Cripta - Questa costruzione presenta caratteri di grande originalità e non trova riscontri in nessun altro monumento abruzzese per quanto concerne le dimensioni. Eretta da maestranze vicine alla scuola di San Liberatore, occupa tutto il transetto con abside e con trabside. La pianta, alquanto irregolare, si articola in piccole navate di una campata ciascuna. Interamente costruita in laterizio, riserva la pietra esclusivamente ai capitelli e ai pilieri a fascio. La sistemazione attuale risale al secolo XIV, al tempo cioè della costruzione della torre campanaria, come è provato dagli affreschi riemersi nel corso degli ultimi lavori di restauro.
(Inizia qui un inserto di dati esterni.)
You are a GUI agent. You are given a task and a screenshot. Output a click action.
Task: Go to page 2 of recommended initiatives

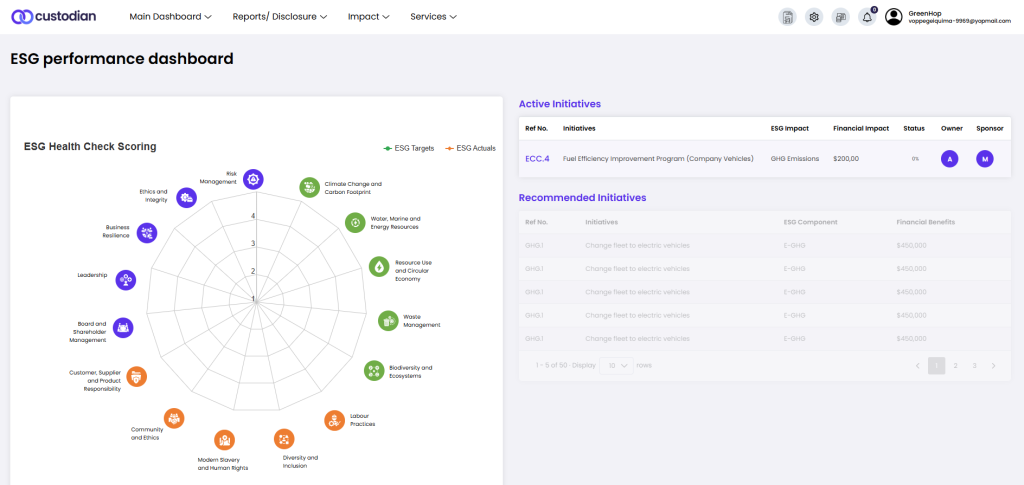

Come nella chiesa superiore, anche in questa parte della cattedrale non mancano opere d’arte di grande rilievo. Prima fra tutte va ricordata l’arca marmorea che il vescovo Marino di Tocco fece scolpire nel 1432 per riporvi le reliquie di San Giustino, primo vescovo teatino e patrono della città. Quindi il Crocifisso di Niccolò Teutonico del 1485 e gli affreschi raffiguranti una Deposizione e un drammatico Crocifisso, un tempo sulle pareti di questa cripta e poi strappati nell’ottocento nel corso dell’ammodernamento voluto da mons. Ruffo Scilla. Adiacente alla cripta, infine, si apre la cappella del Sacro Monte dei Morti, decorata con rutilanti stucchi dorati applicati nel 1711 da G. B. Gianni, architetto lombardo attivo in Chieti nel secolo XVIII.

 

 

Torre campanaria - Opera di Bartolomeo di Giacomo, come si legge in una targa marmorea apposta all’interno del primo piano della costruzione, fu innalzata nel 1335, quasi contemporaneamente al rifacimento generale della chiesa, a quanto si deduce dalle affinità stilistiche che si riscontrano tra questo manufatto e quanto resta delle più antiche absidiole. Essa è a base quadrata e divisa orizzontalmente in quattro parti. La parte superiore, la cella campanaria con il tempietto ottagonale, è opera di Antonio da Lodi che la innalzò nel 1498 a simiglianza dei coronamenti realizzati in molti campanili abruzzesi. La fine decorazione ad archetti e ovoli in laterizio, con scodelle maiolicate, richiama la coeva torre arcivescovile (eretta nel 1470) e l’elegante chiesa a pianta ottagonale del Tricalle. Il campanile è esattamente orientato e misura 9 metri per lato, mentre dalla base al coronamento è di metri 46, più metri 9 della cuspide piramidale ricostruita negli anni trenta da Guido Cirilli in sostituzione di quella crollata nel terremoto del 1703. Il dado basamentale è rivestito con conci di pietra calcarea, grezza per metà e squadrata nella parte superiore. Il primo ordine nel quale

 

 

si apre una profonda monofora verso la piazza è rivestita di pietra pulita. Nel secondo ordine, a mattoncini rifiniti come tutti i restanti, si aprono due bifore, rispettivamente rivolte a sud e a nord, e inserite in un arco ogivale con una coppia di colonnine disposte sul piano mediano. Il terzo ordine, diviso dal precedente da una cornice marcapiano con raffinati archetti trilobati che ritroviamo nelle antiche absidi, è aperta su tutti e quattro i lati per mezzo di bifore simili alle precedenti, ma più alte e con colonnine binate disposte sui piani perimetrali. La finestra che si apre a levante è ornata da un archivolto a punta di diamante di ricercata eleganza, elemento che si ritrova su una finestra del vico Semprevivo e su una apertura ellittica della torre dei Toppi. La cella campanaria, stretta tra lisce paraste, è di stile sobrio e armonioso con quattro alte monofore e termina con un prisma ottagonale segnato da profondi nicchioni, coronato da un motivo ornamentale ad archetti ciechi. Agli angoli, solidi pinnacoli poggiano su un cornicione classico che si sviluppa attraverso un minuto dentello, grandi ovoli e gola dritta, identico al cornicione del Tricalle. L’orologio, un tempo sul fianco della chiesa, sopra un portico crollato nel secolo XVIII, fu collocato sulla torre nel 1752, per volontà del Camerlengo Paini.